A long time ago, in a flat far, far away…
Episode IV: A New Drug
It is a period of bodily war. A new medication, striking from a hidden base, has won its first victory against the evil Dysautonomia (autoimmune nervous system dysfunction & POTS). During the battle, Endochick’s spies managed to steal secret plans to Dysautonomia’s ultimate weapon, DYSPHAGIA, an armored space station with enough power to destroy any chance of a good meal. Pursued by Dysautonomia’s sinister agents (dysphagia, dyspnea, & tachycardia w/syncope), Endochick races home aboard her starship, custodian of the stolen plans that can save her people and restore freedom to her taxed autoimmune system….
Instead of “the force”, the myasthenia gravis medication, Mestinon, has saved my rebel forces.
It is odd that this medication is actually working for me, given that my first go with this medication had very mixed results. In fact, I was hesitant to try it again.
Apparently, as my neurologist explained, my illness during that weekend and taking it on a full stomach (I insisted I did this because of numerous patient accounts suggesting this method to eliminate upset stomach) contributed to my reaction with the medication.
I agreed to have another go. After all, I was badly losing this battle. My next options were increasing water intake (my endocrinologist advised against this) and those lovely compression stocking – the kind that go to your WAIST. The summer I had to wear these… well… it was miserable. Seeing as we are headed into cold weather, this option didn’t seem to bad. But if you’ve ever worn them, you would understand why any one would not want to venture down that road if they could help it! They are nearly impossible to get on. They need to be hand washed EVERY night or they start smelling like a care home. And you are more likely to get an itchy rash, especially if the weather is dry. Frankly, I already have an awful time with dry skin because of my thyroid. I have no interest in compounding the problem!
So… to avoid these inconveniences, I was willing to give it one more go. The doctor reassured me of the medication’s short-lasting effect (usually 4-6 hours). He also advised taking it 1 hour before a meal, on an empty stomach. This made me nervous.

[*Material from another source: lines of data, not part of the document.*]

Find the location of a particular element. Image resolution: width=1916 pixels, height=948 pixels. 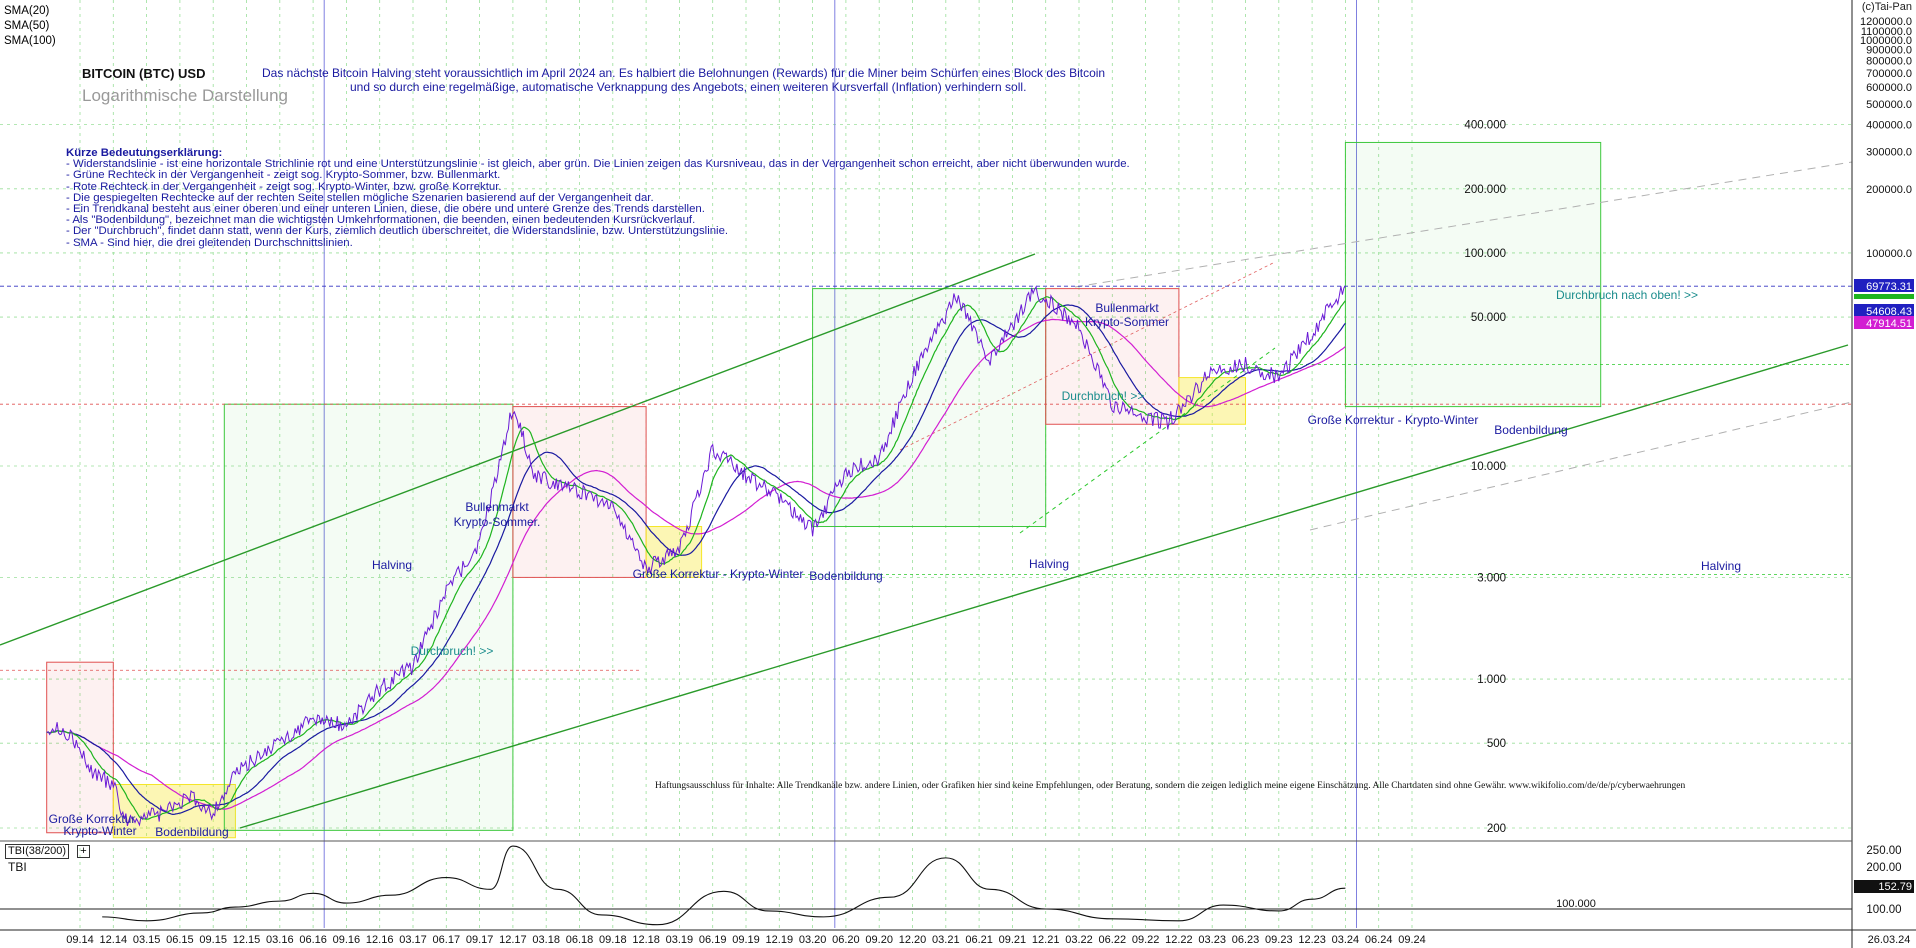

chart-annotation: Krypto-Sommer is located at coordinates (1127, 322).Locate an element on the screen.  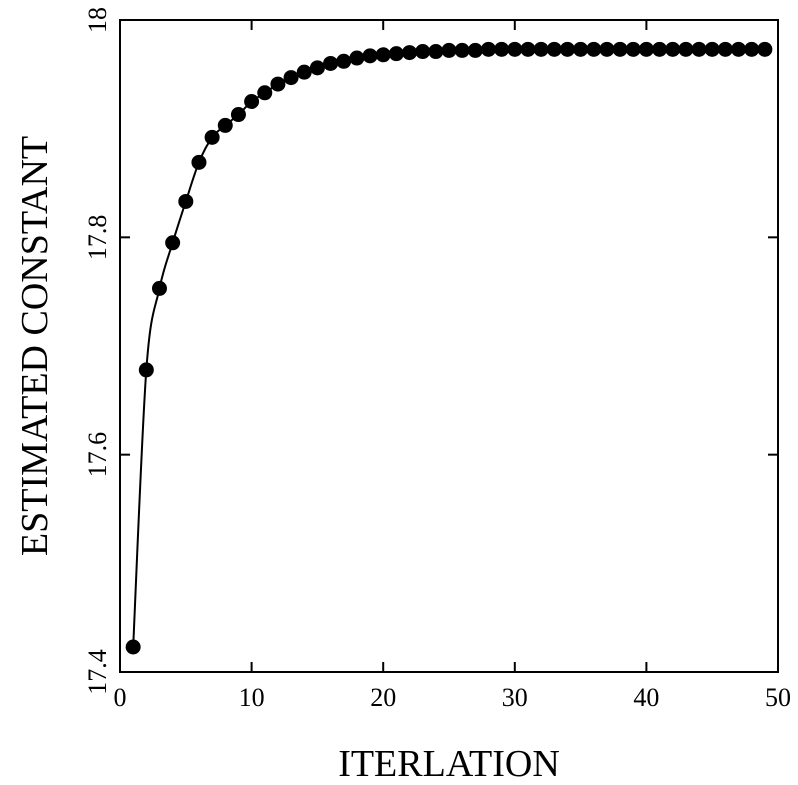
y-axis-title: ESTIMATED CONSTANT is located at coordinates (35, 346).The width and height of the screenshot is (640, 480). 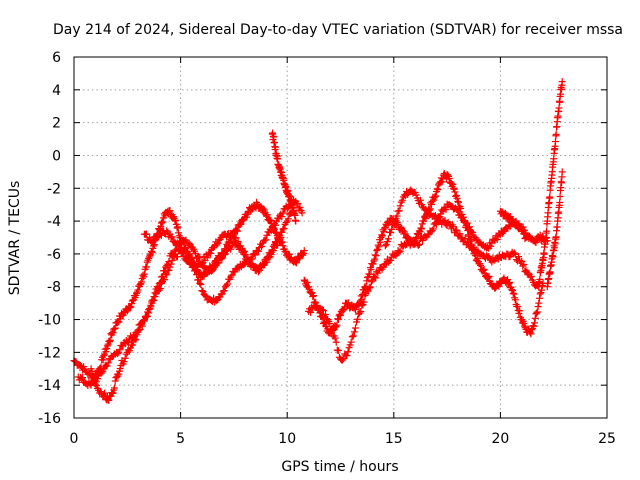 What do you see at coordinates (50, 353) in the screenshot?
I see `y-tick-label: -12` at bounding box center [50, 353].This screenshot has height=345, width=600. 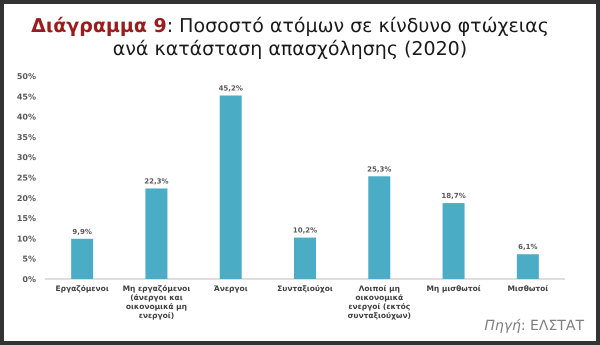 I want to click on y-tick-label: 5%, so click(x=29, y=259). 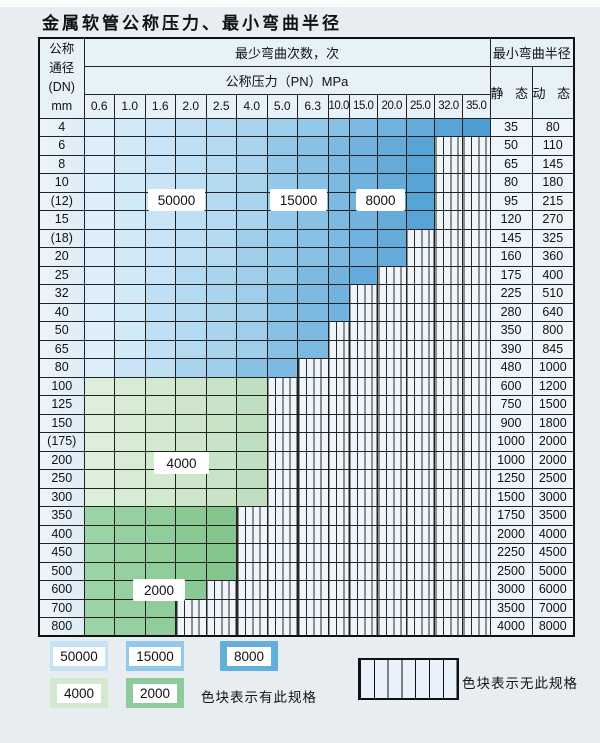 What do you see at coordinates (62, 78) in the screenshot?
I see `dn-column-header: 公称 通径 (DN) mm` at bounding box center [62, 78].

I found, when taking it this way, that within 40 minutes I can breathe easier and swallow. Then by 1 hour, I have no problem eating. I can eat slightly more in one sitting (about 1.5 cups worth of food), but I can swallow it! There are still some textures I cannot do, and that doesn’t concern me too much. At this time, I don’t feel it’s worth increasing the dose just so I can eat pasta. And by eating these small meals every 2-3 hours, my metabolism is even throughout the day. I don’t get HUNGRY!
With my food sensitivities, eating bigger meals causes problems. For instance, I can have a little bit of dairy in spurts. That’s often doable, except when it’s a heavy dairy dish and I eat too much. Then I’m in trouble. This way, I don’t eat that much anyway. And I find myself eating healthier foods ALL THE TIME because I want each little meal to count.
For now, Mestinon is fighting the evil battle and it’s blown up the death star. I’m just hoping we don’t end up with The Dysautonomia Strikes Back sequel, in which I have to up the Mestinon. But I will cross that bridge if I ever get there.
Bottom line: If you’ve exhausted all options for your dysautonomia, especially POTS, and you’re looking into medications other than beta blockers (I cannot take), check out Mestinon. Not every neurologist or cardiologist will prescribe this, but due to wonderful new research, this medication is growing a fan base for the treatment of POTS.